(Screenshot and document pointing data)
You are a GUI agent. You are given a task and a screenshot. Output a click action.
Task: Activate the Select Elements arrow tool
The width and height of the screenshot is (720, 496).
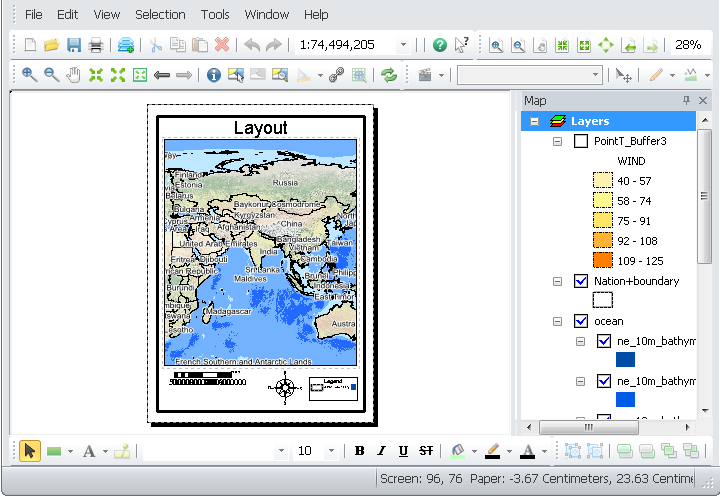click(x=29, y=451)
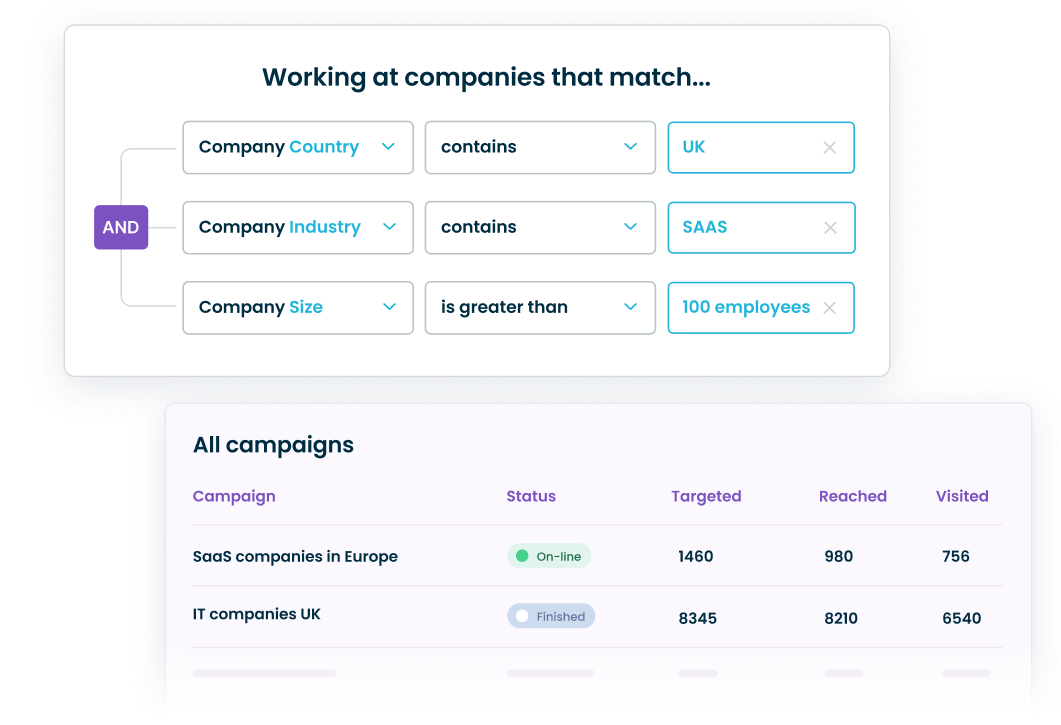Open the first contains condition dropdown

click(540, 147)
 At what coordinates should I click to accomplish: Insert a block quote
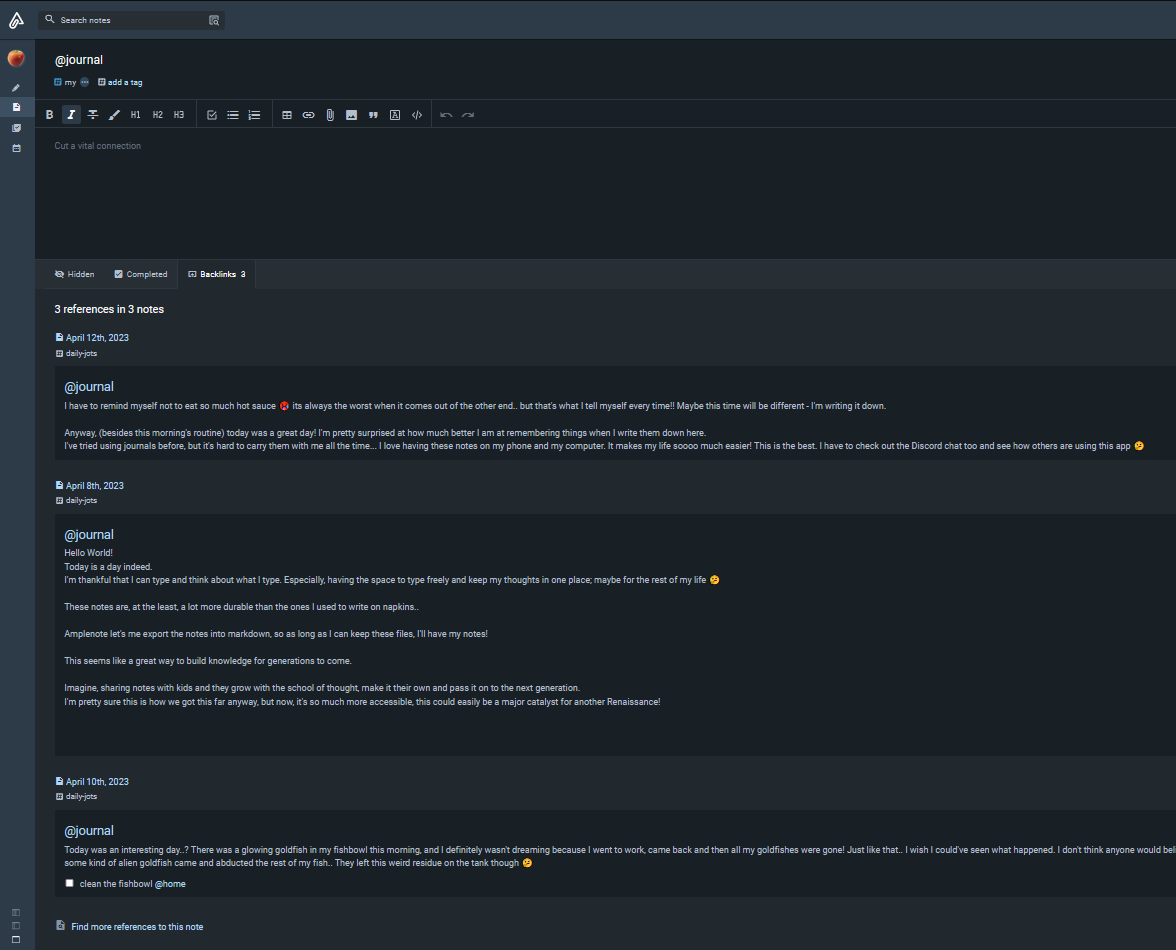click(x=373, y=115)
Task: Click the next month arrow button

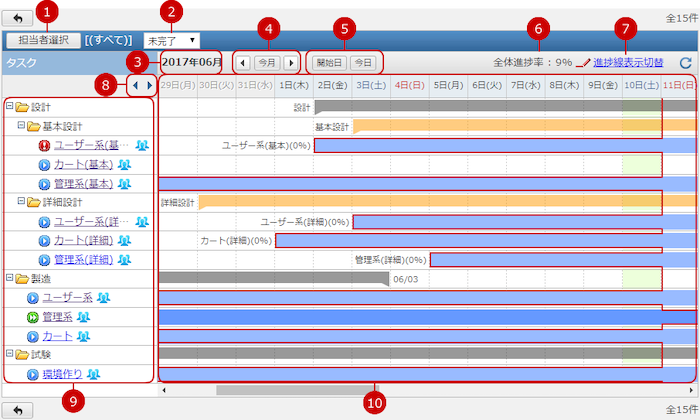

## GIVEN EXERCISE:
Reproduce all of the lines above word for word, leaving the pictures out of your answer.

## FINAL ANSWER:
You are a GUI agent. You are given a task and a screenshot. Output a click action.
Task: Activate the Select Elements arrow tool
The width and height of the screenshot is (720, 496).
click(x=29, y=451)
Open the first contains condition dropdown

click(540, 147)
 At what coordinates should I click to accomplish: Insert a block quote
click(x=373, y=115)
Task: Click the next month arrow button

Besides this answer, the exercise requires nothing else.